Similar to Texas, a private company would face the challenge of proving the enactment of the law in question harms them in a concrete way, he said.
Practical Problems
Court decisions rolling back certain labor laws and appropriations pose practical challenges, in addition to legal ones.
“If you accept that the omnibus funding bill was unconstitutionally enacted, what does it mean, that the NLRB received funding that wasn’t properly approved? I’m not sure the effect of that, right?” said Eastman. “The fact that the NLRB proceeded to issue complaints and process cases through administrative law judges and so forth, is that undone because the appropriation wasn’t properly authorized?”
Similarly, if the PUMP Act is withdrawn under the premise of being passed with no quorum, it raises questions that courts would have to address about whether that would require a re-institution of the Break Time for Nursing Mothers law under the Fair Labor Standards Act, which the PUMP Act replaced, he said.

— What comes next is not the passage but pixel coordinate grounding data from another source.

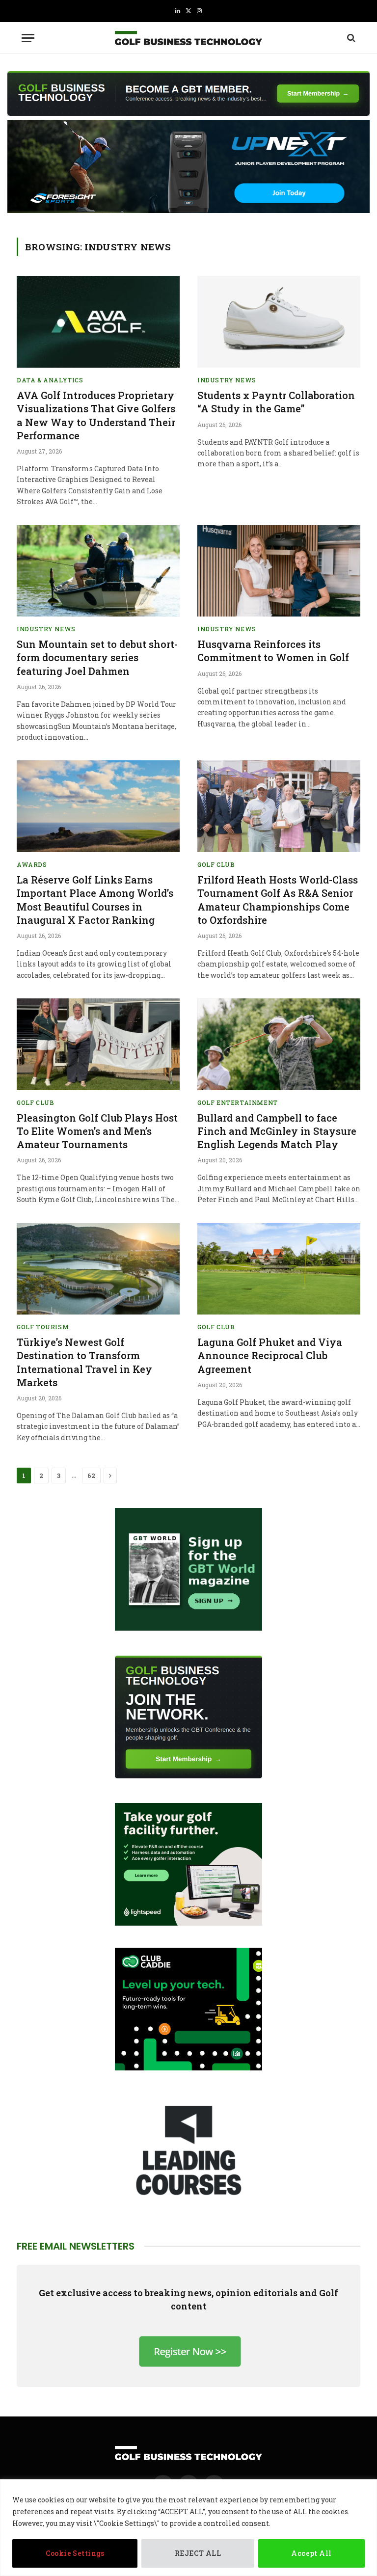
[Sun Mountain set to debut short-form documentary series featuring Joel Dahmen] (98, 571)
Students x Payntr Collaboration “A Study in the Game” (276, 402)
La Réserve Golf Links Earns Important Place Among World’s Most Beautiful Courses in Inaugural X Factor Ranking (95, 899)
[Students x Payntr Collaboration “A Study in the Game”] (278, 322)
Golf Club (216, 864)
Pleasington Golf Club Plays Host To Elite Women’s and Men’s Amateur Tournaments (97, 1131)
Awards (32, 864)
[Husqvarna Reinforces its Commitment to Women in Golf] (278, 571)
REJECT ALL (198, 2553)
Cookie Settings (75, 2553)
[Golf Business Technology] (188, 38)
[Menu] (28, 38)
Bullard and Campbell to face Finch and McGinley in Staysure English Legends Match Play (276, 1131)
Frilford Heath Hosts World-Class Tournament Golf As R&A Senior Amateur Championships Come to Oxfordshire (277, 899)
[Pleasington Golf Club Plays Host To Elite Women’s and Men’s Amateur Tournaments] (98, 1044)
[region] (188, 2527)
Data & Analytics (50, 380)
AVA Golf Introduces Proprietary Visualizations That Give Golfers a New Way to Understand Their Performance (96, 415)
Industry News (226, 380)
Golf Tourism (43, 1327)
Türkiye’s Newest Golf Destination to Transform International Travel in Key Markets (84, 1362)
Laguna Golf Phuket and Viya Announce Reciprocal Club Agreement (269, 1355)
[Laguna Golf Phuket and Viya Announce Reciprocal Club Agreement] (278, 1269)
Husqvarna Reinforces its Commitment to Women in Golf (273, 651)
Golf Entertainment (237, 1102)
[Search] (350, 38)
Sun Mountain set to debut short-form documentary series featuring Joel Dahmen (97, 657)
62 (91, 1475)
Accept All (311, 2553)
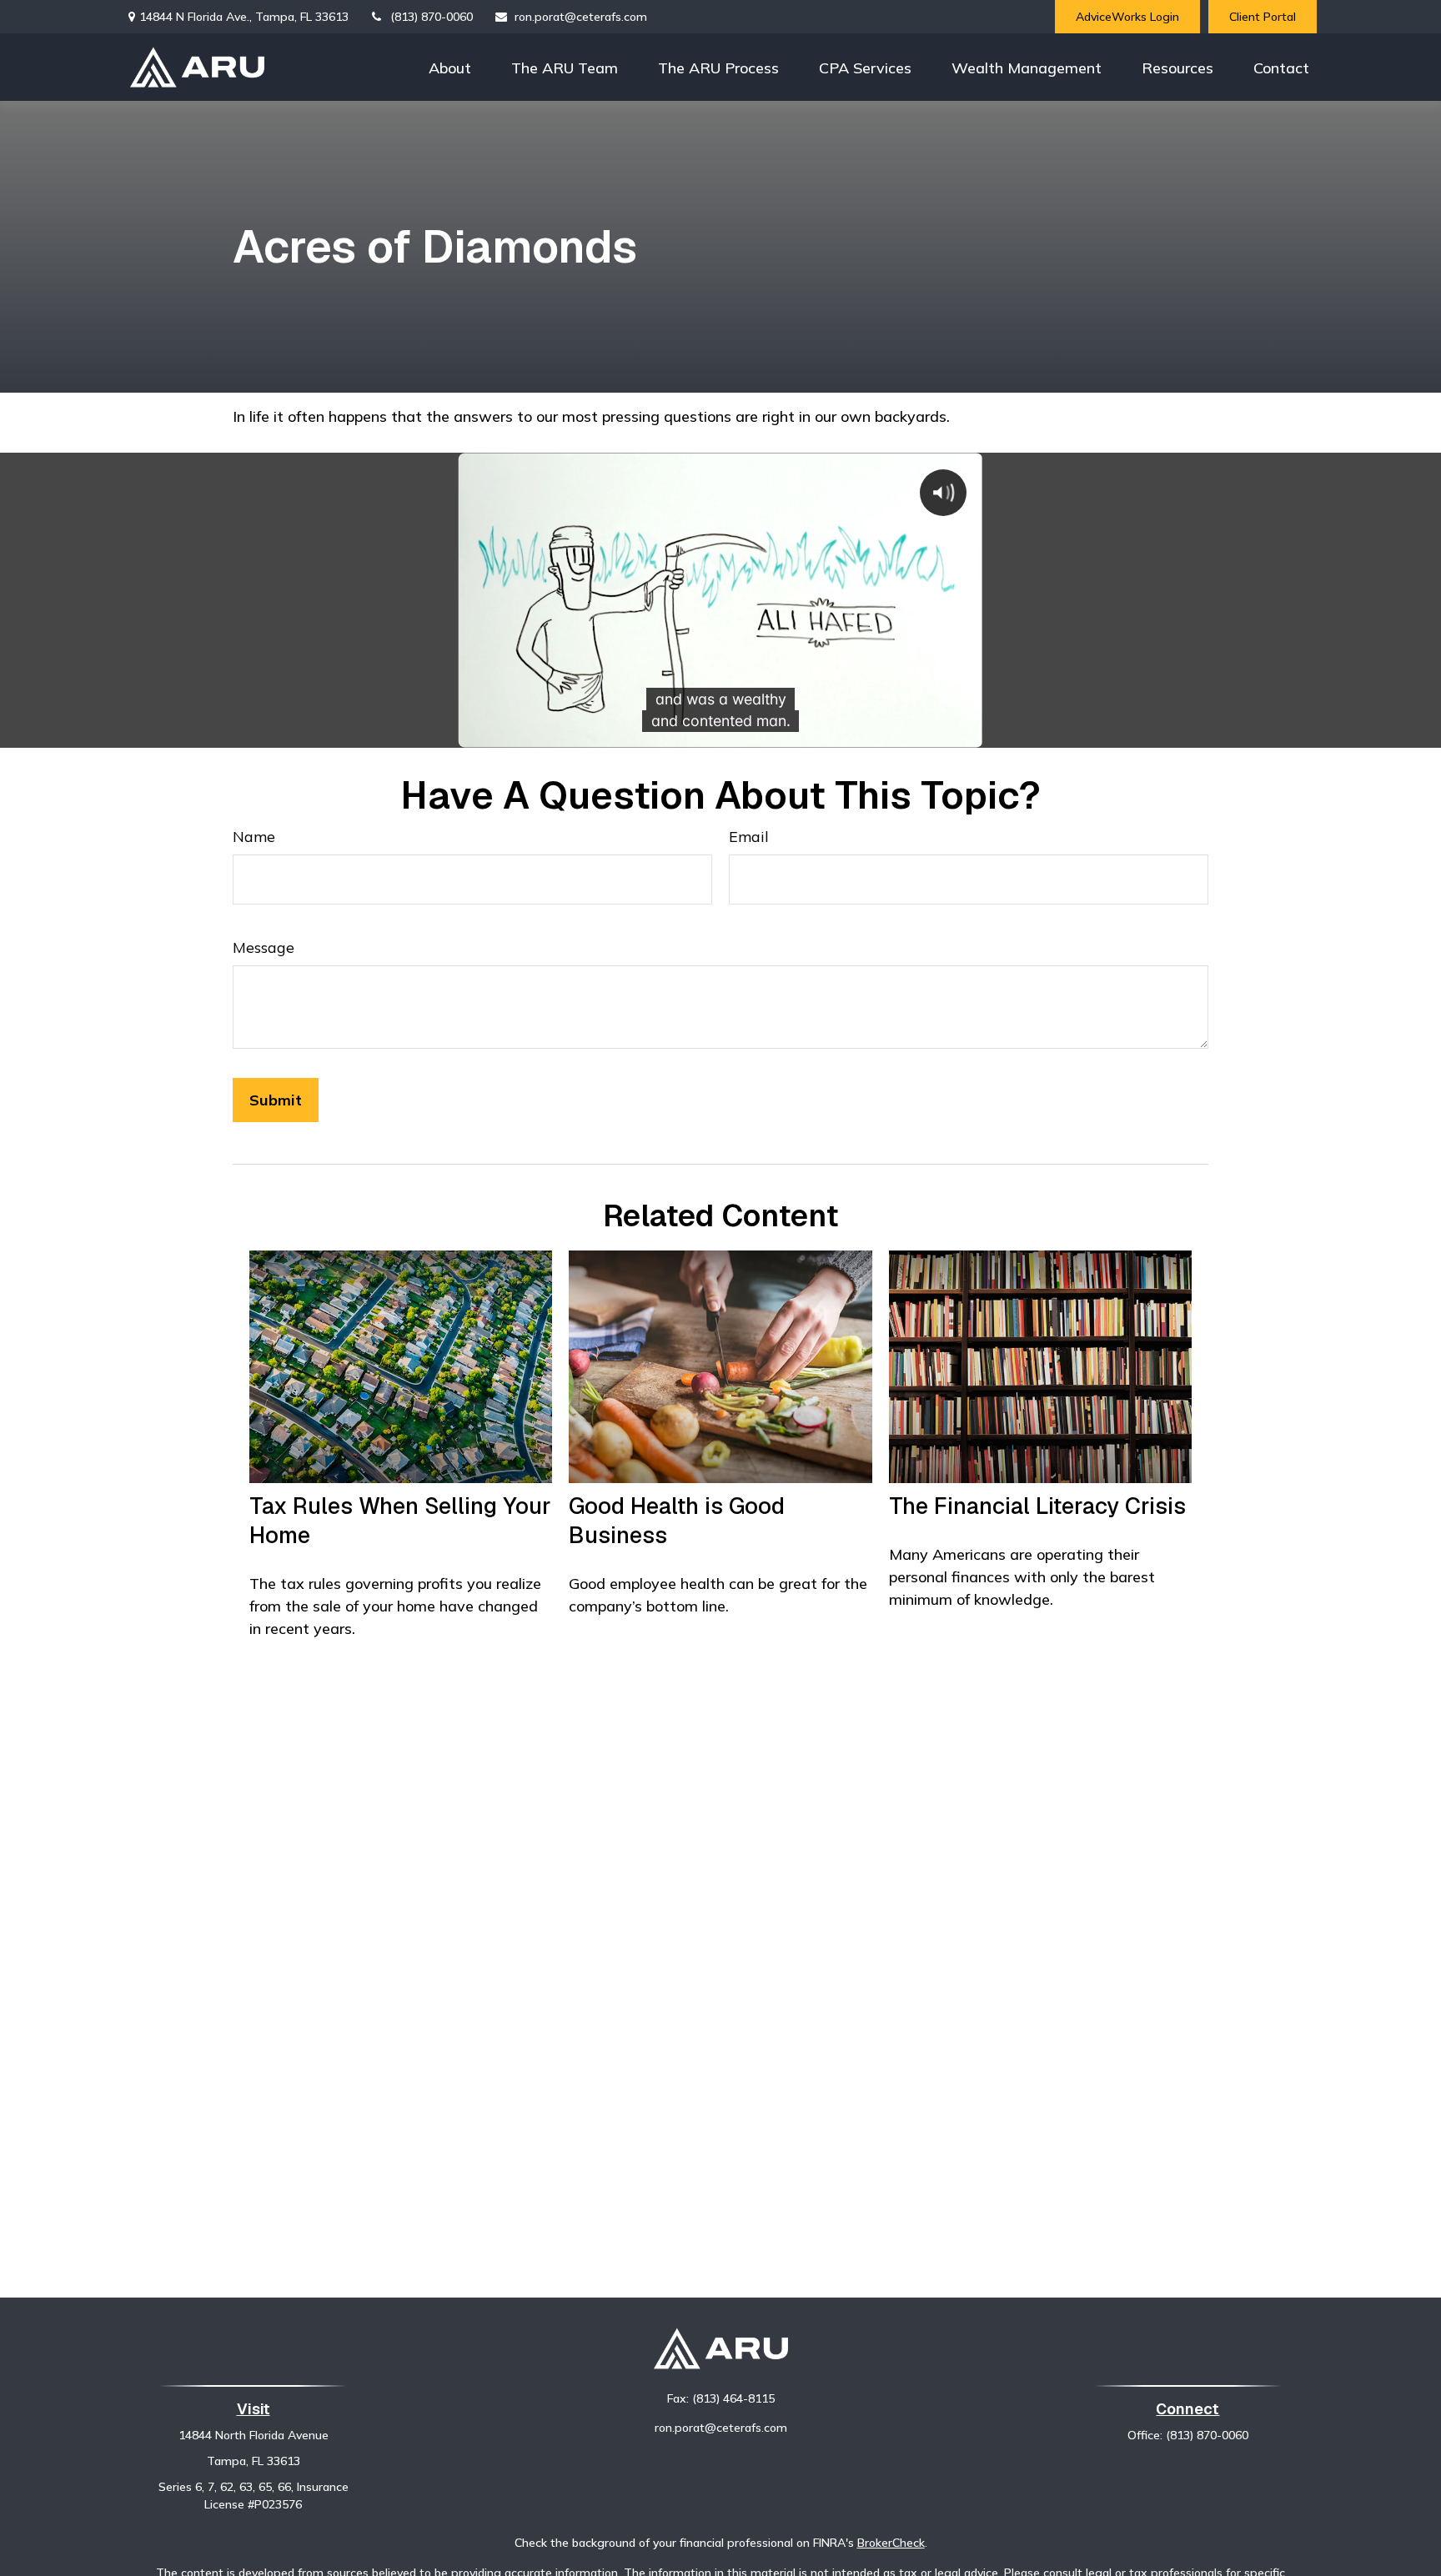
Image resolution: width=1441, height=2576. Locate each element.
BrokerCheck (891, 2542)
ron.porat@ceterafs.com (581, 16)
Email (749, 836)
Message (263, 947)
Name (254, 836)
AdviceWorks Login (1127, 16)
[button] (450, 67)
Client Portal (1262, 16)
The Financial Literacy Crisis (1037, 1506)
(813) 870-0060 (431, 16)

If lawsuits like Texas’s find success, it’s possible a patchwork of rulings will emerge banning laws enacted under the proxy voting rule in specific state jurisdictions.
“It’s a very unorthodox or inconvenient problem to have: the law of the land being the law of the land in 49 states but not one state, or regulations being valid in 49 states, but not in one state, or valid in a state only with respect to private employees, but not state employees,” said Maatman.
Hendrix’s ruling also appears ripe for an appeal to the US Court of Appeals for the Fifth Circuit, and possible Supreme Court review, particularly on the issue of imposing judicial standards on legislative proceedings.
“This case is unusual in that it did step in and try to sort of regulate the internal workings of the house in a way that other courts have not,” said Joshua Huder, a senior fellow at the Government Affairs Institute at Georgetown University.
“My guess is that the Supreme Court would knock this down pretty easily just based on previous precedents, but, I don’t know how this is gonna play out,” Huder said.
—With assistance from Austin R. Ramsey and Kaustuv Basu
The case is Texas v. Dep’t of Justice, N.D. Tex., No. 23-cv-00034, opinion 2/27/24.